• 2019 Federal Elections Canada

Make Your Vote Count for the 2019 Federal Elections


With less than a week until the 2019 Canadian federal election day, citizens and residents from coast to coast are buzzing about who our next Prime Minister and elected Members of Parliament will be. Even if you don’t consider yourself to be a political aficionado, you have likely seen political lawn signs in your neighbourhood, heard about the federal leaders debate or perhaps your Thanksgiving dinner was filled with hot-topic discussions on election issues and party policies. 

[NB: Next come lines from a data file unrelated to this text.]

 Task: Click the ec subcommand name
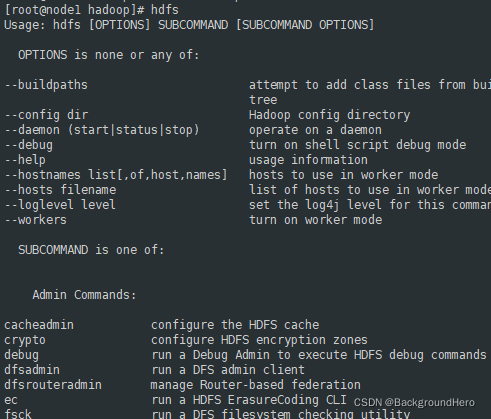click(x=11, y=400)
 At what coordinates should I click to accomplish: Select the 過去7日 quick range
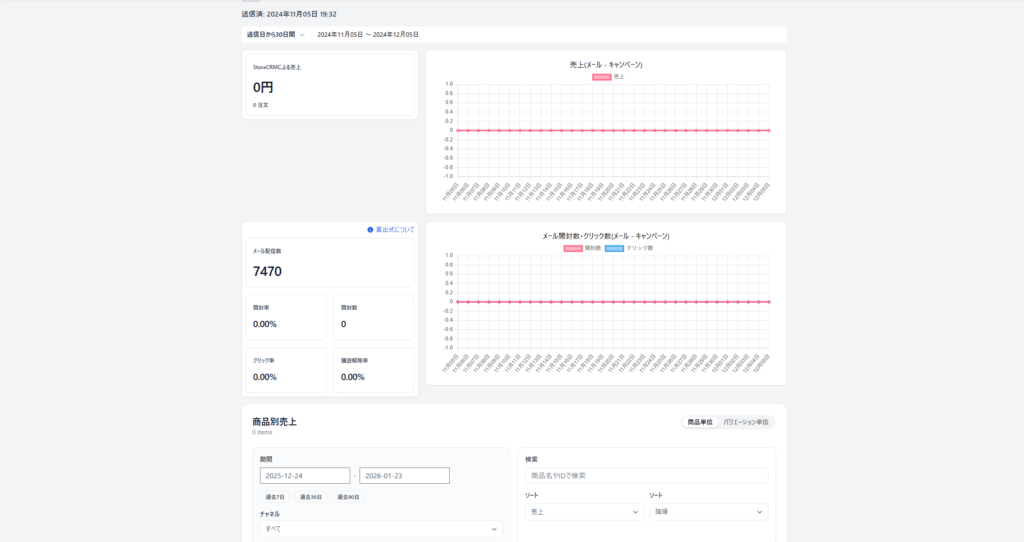[x=275, y=497]
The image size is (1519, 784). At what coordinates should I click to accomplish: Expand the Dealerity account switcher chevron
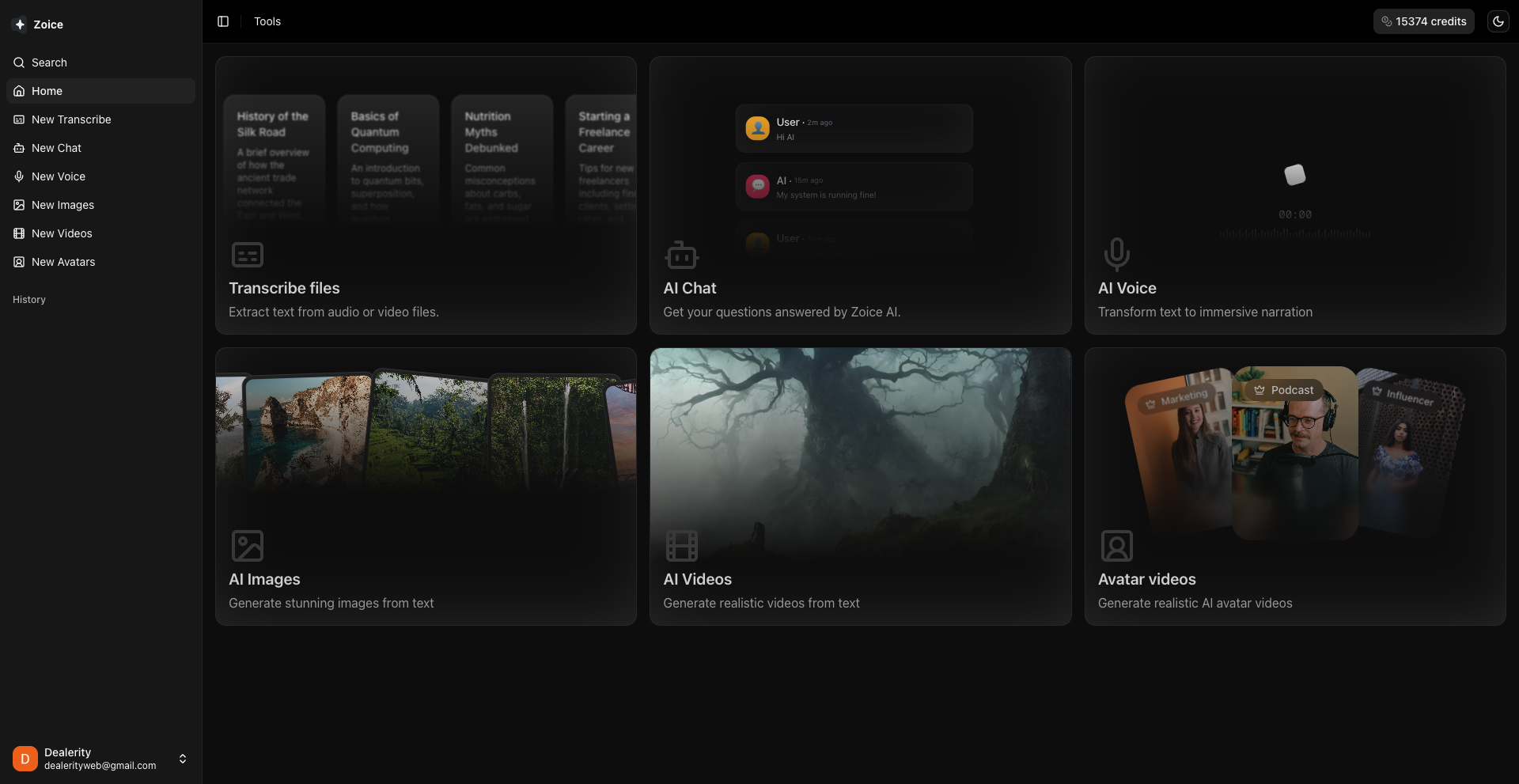point(183,759)
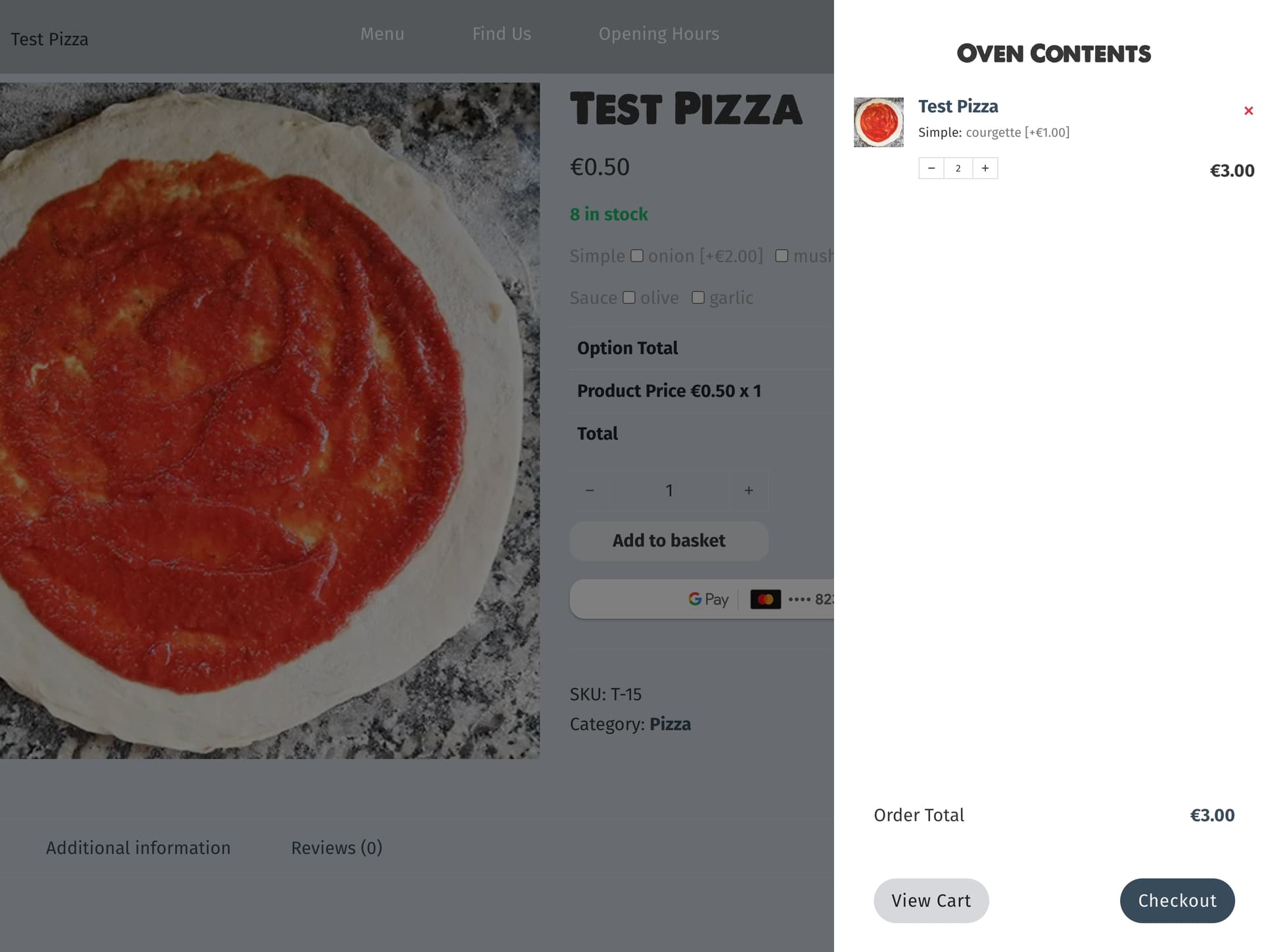Go to the Find Us page
Viewport: 1262px width, 952px height.
pyautogui.click(x=502, y=34)
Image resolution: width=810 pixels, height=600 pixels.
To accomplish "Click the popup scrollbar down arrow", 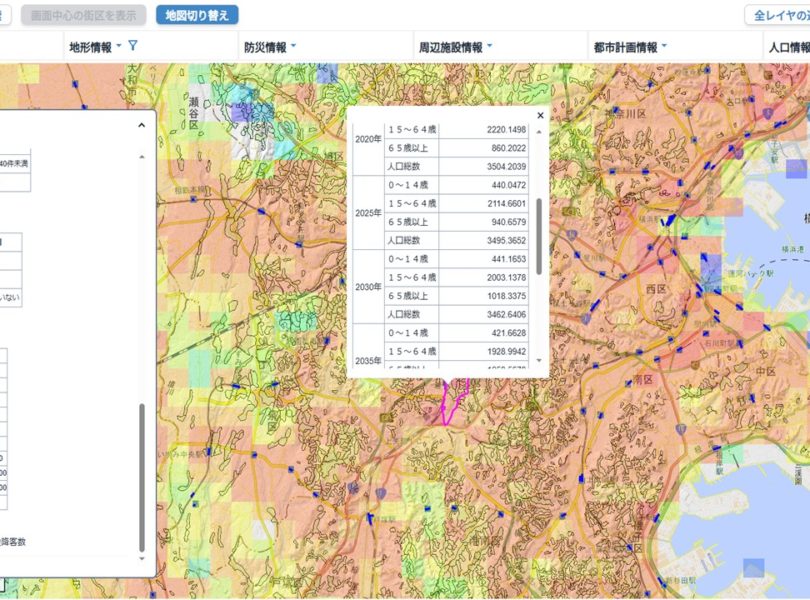I will tap(540, 360).
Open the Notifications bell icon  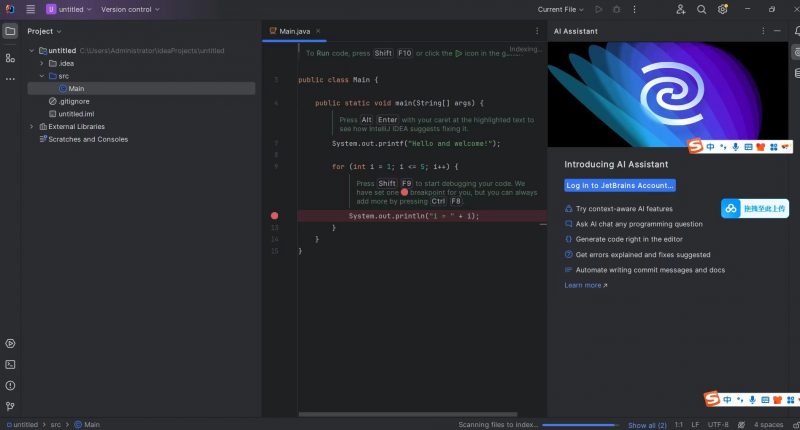(797, 31)
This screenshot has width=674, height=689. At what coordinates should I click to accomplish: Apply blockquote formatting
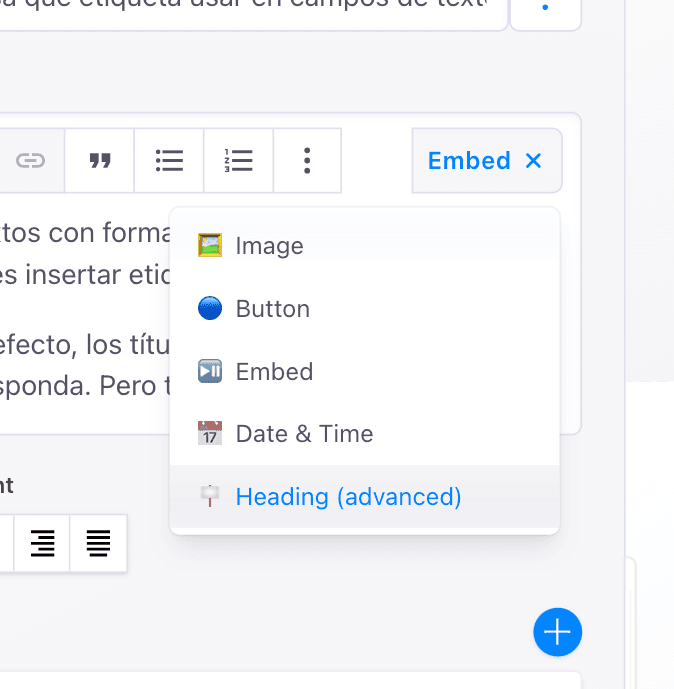click(99, 160)
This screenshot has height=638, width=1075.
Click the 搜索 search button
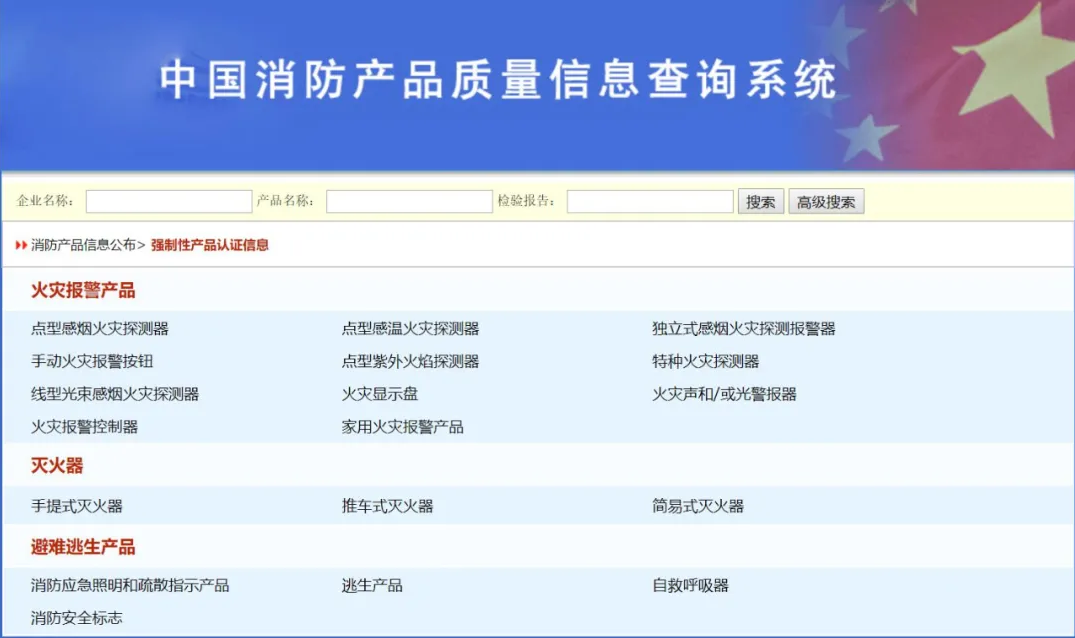(760, 200)
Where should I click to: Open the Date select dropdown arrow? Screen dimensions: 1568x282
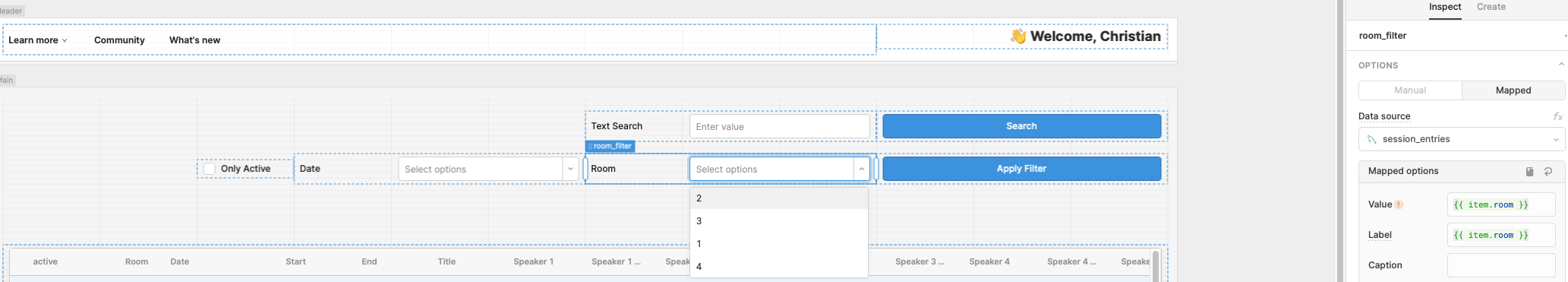[x=570, y=169]
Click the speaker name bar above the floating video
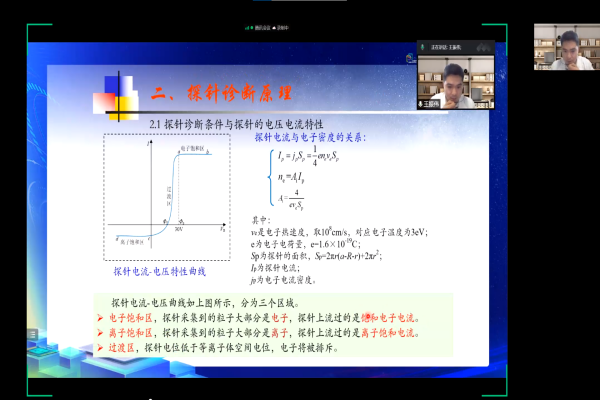This screenshot has height=400, width=600. coord(454,46)
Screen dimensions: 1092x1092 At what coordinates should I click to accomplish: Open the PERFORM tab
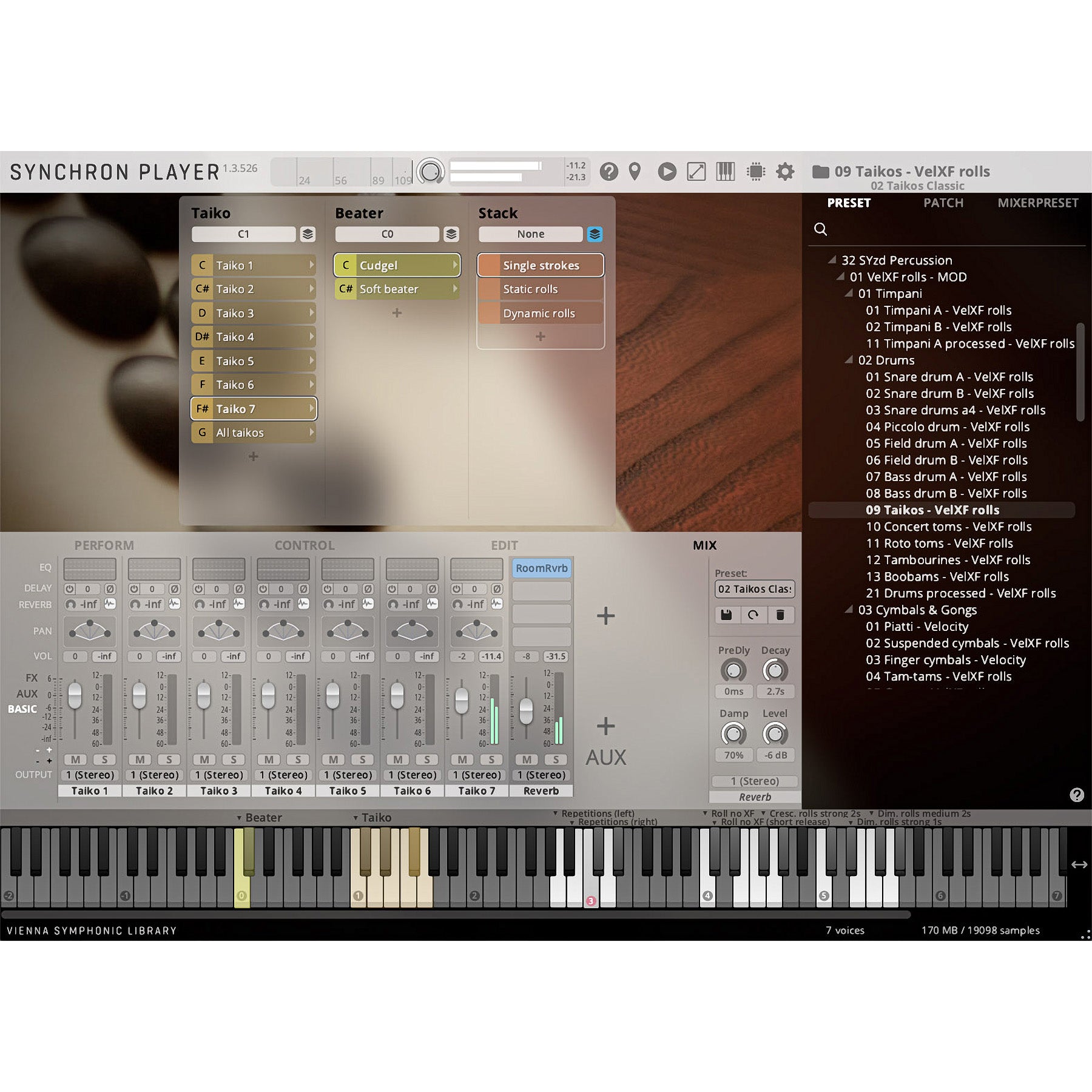click(x=104, y=545)
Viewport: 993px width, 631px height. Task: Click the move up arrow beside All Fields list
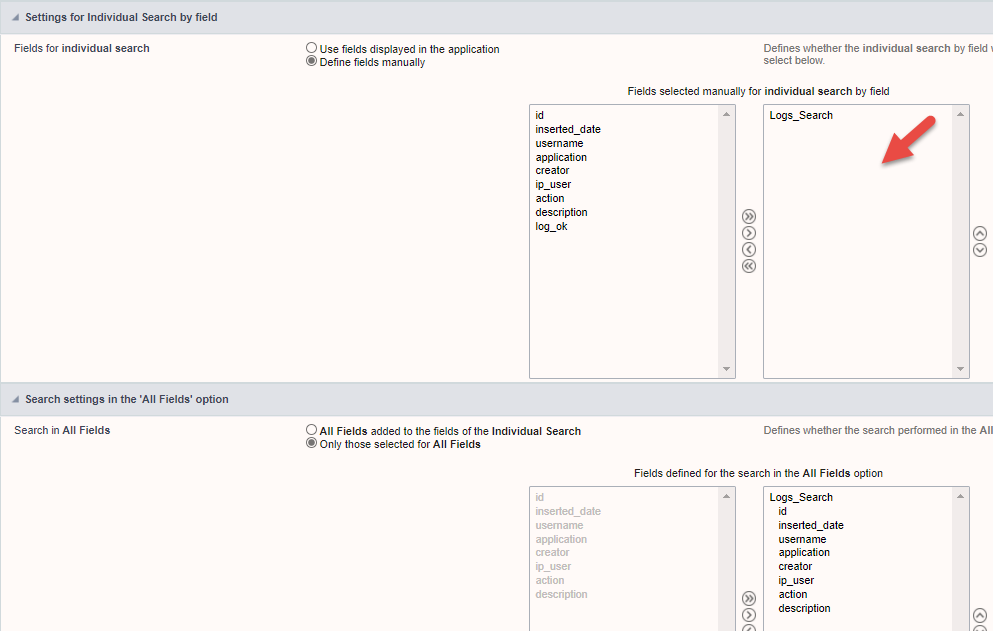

This all goes to say that the election and the conversations that arise from it are all around us, and for many people, it has a significant impact on our day-to-day lives and our future. This impact is one of the reasons why it is important to vote—the future of Canadian democracy depends largely on the power of its citizens’ voices and votes! Here are some key points on how to make your vote count for the 2019 Federal Elections:

Understand the electoral process

Canada’s political system allows voters to elect a local candidate in their residing neighbourhood (electoral district) to become a Member of Parliament (MP). This MP then represents the electoral district in the House of Commons. MP’s are often associated with federal parties (e.g. Liberal, Conservative, NDP, Green); the federal party leader that gets the most seats in parliament becomes Prime Minister. This means that at the voting station, you will not directly vote for the Prime Minister; rather, you will vote for a local MP who will represent your neighbourhood in parliament, and whose associated party will determine which federal leader becomes Prime Minister.

Research, research, research!

Determine which political party or candidate stands for what you believe in: How you commute to work, how taxes get deducted from your paycheck, and how you access healthcare services all relate to politics and policies. If you’ve ever felt frustrated about housing affordability, lack of child care services or where your tax dollars are going, now is the time to speak out and find out which local party candidate can best represent your interests and concerns in parliament. Online tools such as Vote Compass and Pollenize make it easy to explore how your views align with the main political parties. You can also find out who your local party candidates are, check out their individual platforms, and even call their office. 

Determine your voting eligibility

To register and vote in a federal election, you must be a Canadian citizen aged 18 or older on election day, and provide acceptable proof of identity and address. If you are eligible to vote but did not receive a voter registration letter or information card in the mail, you can check your voter registration online. Once you are registered, find your election day polling place (voting station); don’t forget to bring ID that proves your identity and address with you!

Recognize other ways of political engagement

If you find that you are ineligible to vote, recognize that there are other ways of involvement to make your voice heard. Whether you are a permanent resident of Canada, or an international student studying here temporarily, the results of the elections can still have an impact on you, making it just as important to stay informed and engaged. Share information about policies you’ve researched on through social media, talk to friends and colleagues about it, or consider volunteering to support a local candidate. Need some inspiration? Check out the work that local young immigrant and refugee leaders are doing through the #LostVotesYVR campaign, which advocates for the rights of permanent residents to vote. 


Election Day is Monday, October 21, and voting hours at polling places in Metro Vancouver are open from 7:00am - 7:00pm. If you still need a source of inspiration, consider supporting the YWCA with your vote. Did you know that almost all our Programs and Services are connected to public policies? Skyrocketing child care costs, high rates of gender-based violence, and substantial gender wage gaps can all be addressed in parliament through the Prime Minister and Members of Parliament. We hope that you keep gender equality and women’s rights in mind when you head to the polls next Monday!